In Defense of Normal*
Samford University Commencement, December 2014
Matthew Kerlin

Thank you Dr. Westmoreland and good morning to you all – trustees, friends, broke parents, proud grandparents, antsy siblings, picture-happy loved-ones, exhausted colleagues, and distinguished graduates. Let me begin by saying that I am honored to be your second choice commencement speaker.* Over 7.1 billion people in the world and I made the top two. Now, I’ve worked in higher education for over 2 decades, and I’ve attended enough graduation ceremonies to know two things: (1) you aren’t here to listen to me, and (2) I am standing in the way of you hearing your graduate’s name called and getting to lunch. So let’s get down to business. Today I want to speak in Defense of Normal.

First, let me cover the obligatory inspirational advice that all commencement speeches should contain. Ok, are you ready? Follow your dreams, change the world, overcome obstacles, be courageous, don’t be afraid to fail, take risks, be creative, be a life-long learner, be yourself, love others, stay true to your faith, stay true to your family, trust yourself, smile, have fun, be positive, work hard, don’t settle, don’t hold grudges, ignore your critics, listen to your critics, go make a difference in the world, give something back, Oh the Places You Will Go, and the world will be better for it.

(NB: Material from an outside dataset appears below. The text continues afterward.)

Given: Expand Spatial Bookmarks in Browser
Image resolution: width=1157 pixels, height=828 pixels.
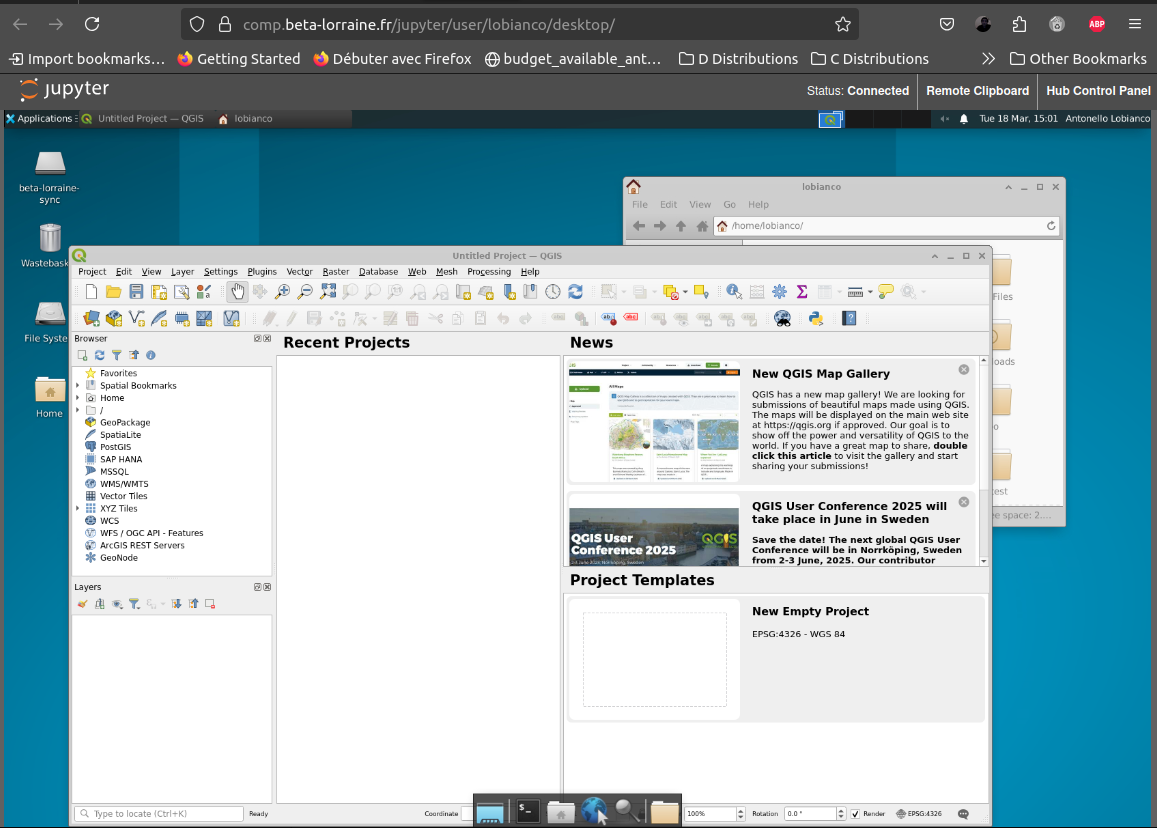Looking at the screenshot, I should click(76, 385).
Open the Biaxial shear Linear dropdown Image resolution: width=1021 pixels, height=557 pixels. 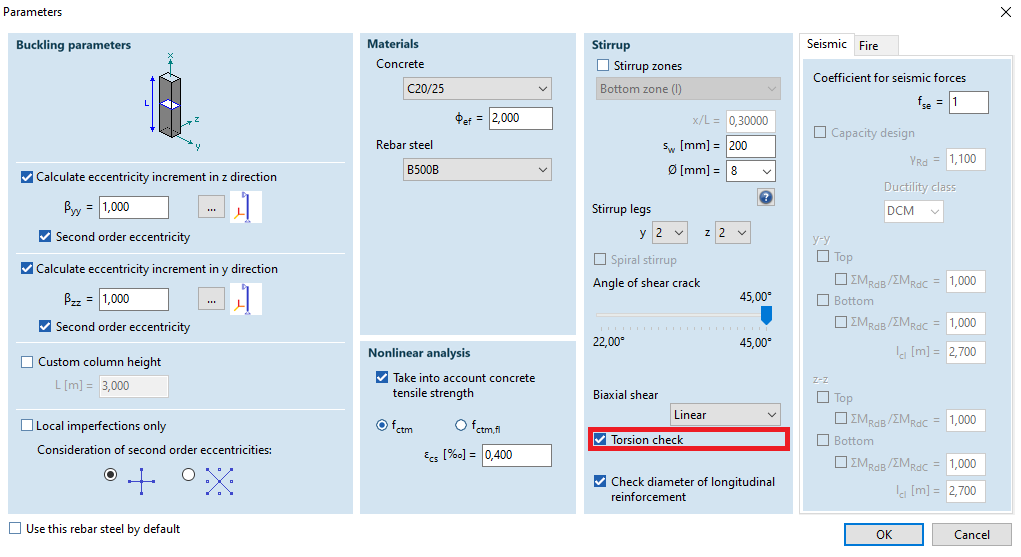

Does that sound familiar?

Actually, some that is good advice, but you already know most of it. The truth is that you can follow all of that advice and still not become anything like the people who typically give you that advice. Most graduation speeches are delivered by people who are famous, or wealthy or influential or highly successful by societal standards, politicians, entertainers, powerful business executives. They are usually the people to speak at graduation precisely because they are exceptional – exceptions to the rule. But I am the rule.

By contrast, I am rather ordinary. I am not rich or famous or powerful. I’m not as smart as most of my colleagues, not even as smart as many of my students, because after all, this is an exceptional place. I’ve been married for 23 years, but I am not a marriage expert. I have three kids and they’ll tell you that I’m not a perfect parent. I’ve taught courses in campus ministry but I work with people who are better ministers than me. I am an atypical graduation speaker because I am just a normal guy. But maybe that makes me the ideal person to speak today In Defense of Normal.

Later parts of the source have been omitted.